Puis, dans un second temps, ce sera cette année notre confrère Jean-Marc Andrieu qui, en « conférence-concert », à partir d’une idée de Geneviève Falgas, nous contera et illustrera musicalement les relations entre : « Jean- Jacques Lefranc de Pompignan et la musique ».
Moment privilégié auquel nous vous espérons nombreux.

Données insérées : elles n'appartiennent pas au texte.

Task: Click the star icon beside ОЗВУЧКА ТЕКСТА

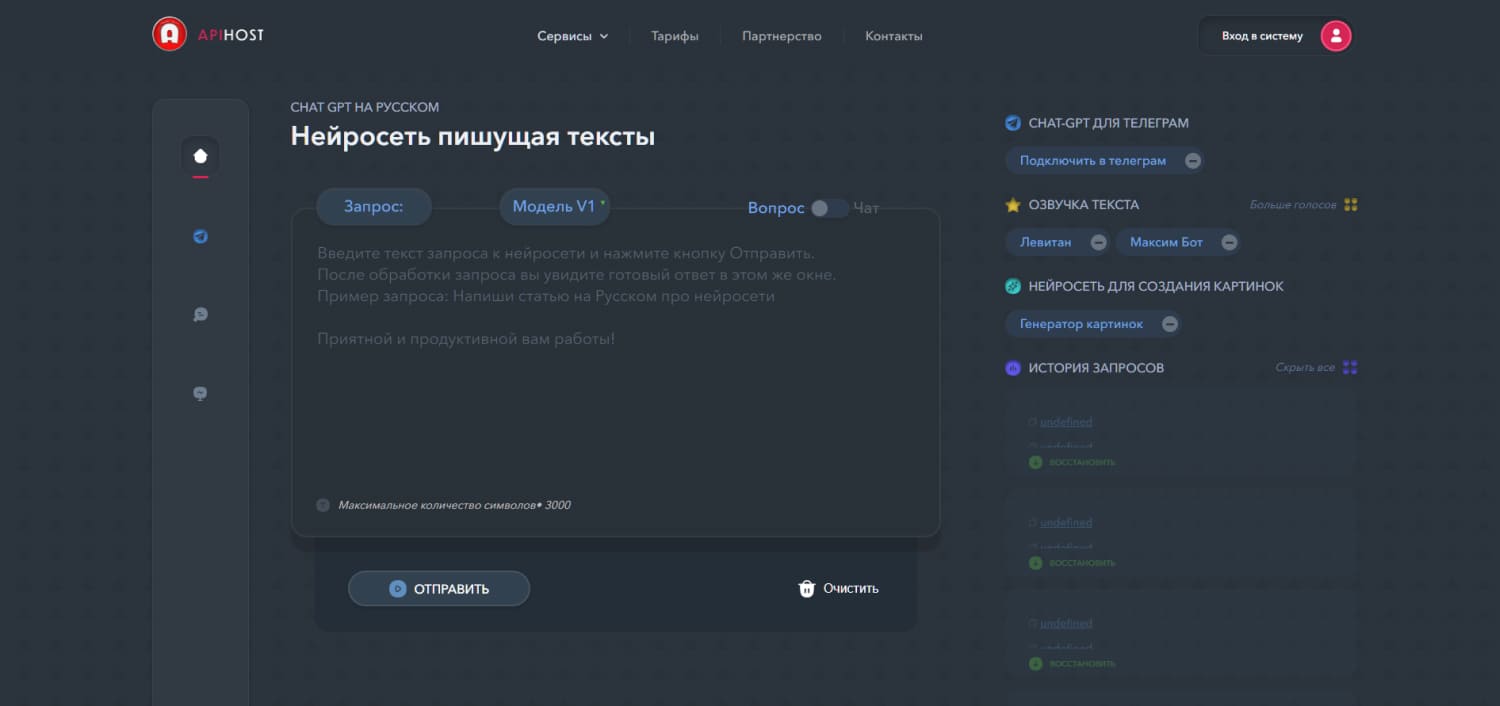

INFOS SUR LE COLLOQUE ÉVOQUÉ CI-APRÈS
Pierre Marillaud
à
Robert d’Artois, Président,
ses chères consœurs et chers confrères,
de l’Académie des Sciences, Belles Lettres et Arts de Montauban
Puisque notre Académie a accepté de patronner le colloque qui se déroulera à Montauban du 3 au 5 juillet 2024 sur le thème : Éloge du « politiquement correct » - Pour une réévaluation d’un discours de modération contemporain , j’ai tenu à vous apporter quelques informations sur ce colloque principalement organisé par Michael Rinn, professeur à l’Université de Brest, et Marc Bonhomme, professeur émérite de l’Université de Berne (Suisse) en même temps que j’adresse l’appel à communications au bureau de notre Académie.
Je précise que Philippe Bécade fait partie du comité d’organisation car, ayant pensé à comparer le discours de la doxa médical et le politiquement correct, cette première proposition de communication a séduit Michael Rinn qui, de ce fait, a sollicité Philippe pour qu’il accepte une place dans le comité d’organisation.
Les deux chercheurs en Sciences du Langage, fondateurs du colloque 2024 de Montauban, Michael Rinn et Marc Bonhomme, ont l’un et l’autre fréquenté à plusieurs reprises le Colloque International d’Albi Langages et Signification, créé par Georges Maurand, et que j’ai eu l’honneur de présider pendant 14 années, de 2001 à 2015.
- Michael Rinn est actuellement professeur à l’Université de Bretagne Occidentale ; Il a publié plusieurs ouvrages dont « Les récits du génocide », « L’Afrique en discours », « Santé publique et communication » et « Témoignages sous influence ».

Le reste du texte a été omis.